Sexto dia da Flica – Encerramento

O último dia da Festa Literária Internacional de Cachoeira não poderia ter começado melhor. A mesa da manhã, que recebeu os poetas baianos contemporâneos José Inácio Veira de Melo, João Vanderlei de Moraes Filho e Darlon Silva, prestou uma justa homenagem ao falecido poeta e cidadão de Cachoeira, Damário Dacruz. Quem mediou foi o editor da revista eletrônica Verbo21, Lima Trindade.
Recitando, sempre que possível, Dacruz, João Vanderlei refletiu sobre a  poesia. Ele disse que, quando começou, foi muito questionado quanto ao fato de ser ou não um poeta. “O jovem quando está começando quer romper barreiras, mas isso faz com que não seja acolhido dentro de uma tradição literária”, afirmou.

Silva, com seus 20 anos, foi o mais jovem participante da Flica.

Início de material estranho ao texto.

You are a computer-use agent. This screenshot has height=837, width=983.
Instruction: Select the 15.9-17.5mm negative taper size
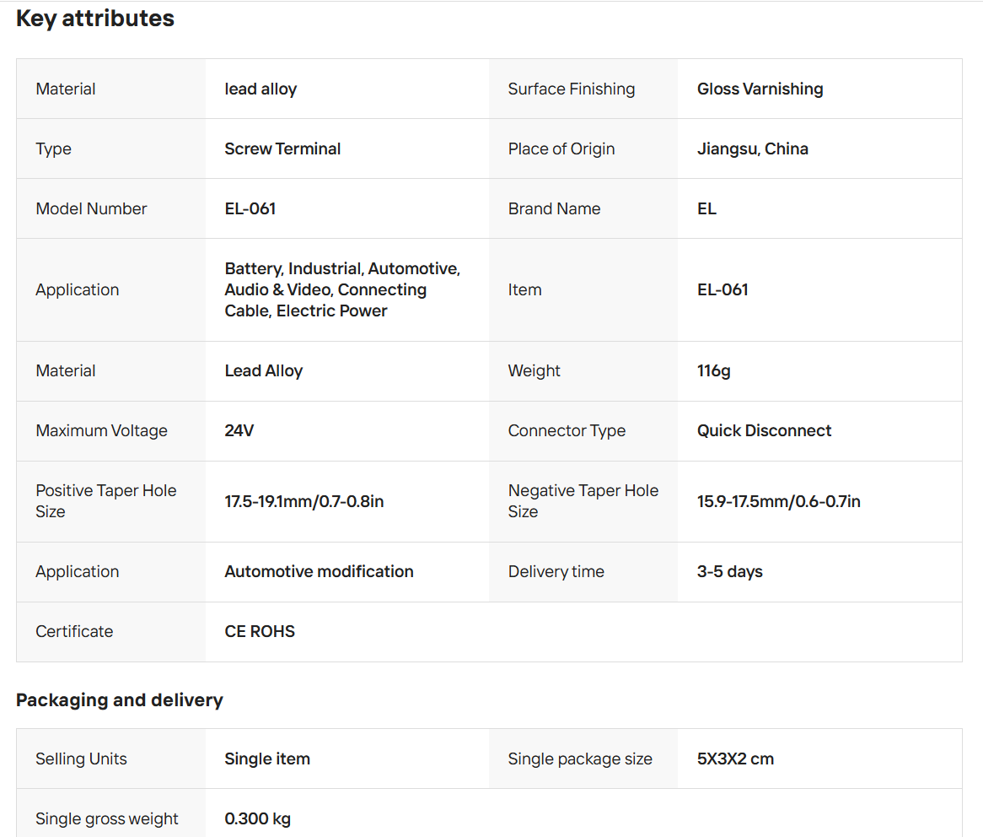(778, 501)
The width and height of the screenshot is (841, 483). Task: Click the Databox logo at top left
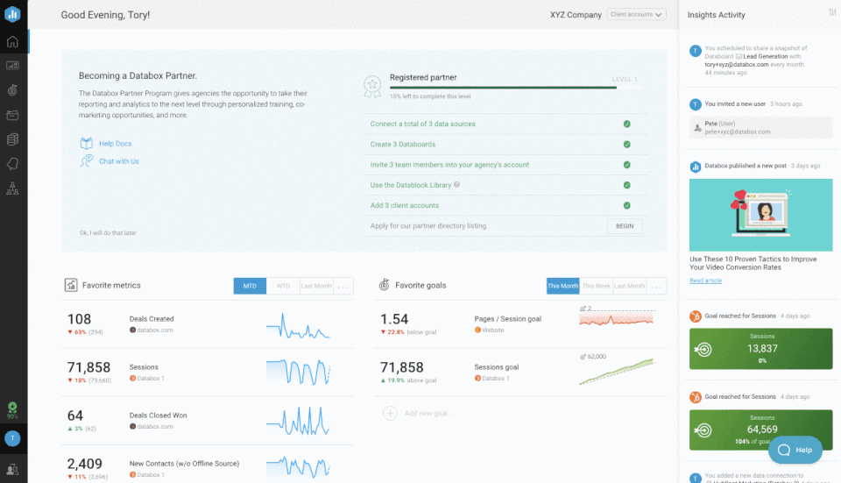12,13
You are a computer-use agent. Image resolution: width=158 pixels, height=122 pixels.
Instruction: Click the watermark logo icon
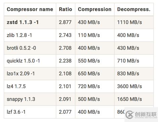(x=129, y=115)
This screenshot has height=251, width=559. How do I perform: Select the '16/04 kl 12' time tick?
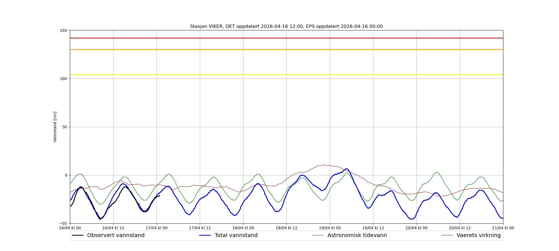113,228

Para ele, não tem como dizer que a literatura baiana contemporânea é de vanguarda, só a posterioridade é quem vai definir. Silva foi o grande vencedor do TAL 2010 (Tempos de Arte Literária), festival promovido pela Secretaria da Educação da Bahia.

Sobre a produção de poetas bainos atuais, Melo declarou que não conhece poeta pronto, mas muitos estão produzindo e movimentando-se. Quanto  à sua poesia, ele falou: “Não quero poesia perfeita para mim, quero cheia de imperfeições e humanidades”.

A mesa vespertina foi a mais descontraída de todas da Flica. A irreverência dos escritores Reinaldo Moraes e Victor Mascarenhas trouxe à baila o tema Escrachos, Escárnios e Pornografia. Mascarenhas disse que a pornografia é um elemento da sua escrita, é a razão da história. Já Moraes explicou que nesse tipo de literatura: “as cenas de sexo não têm o objetivo de excitar o leitor, por isso não tem o perfil erótico”.

A literatura de Língua Portuguesa e as relações entre Portugal e suas antigas colônias foram os assuntos discutidos na última mesa da Flica 2011. Portugal, Cabo Verde e Angola foram representandos por João Pereira Coutinho – escritor e colunista, Germano Almeida – escritor, e Camilo Afonso – diretor do centro cultural Casa de Angola na Bahia, respectivamente.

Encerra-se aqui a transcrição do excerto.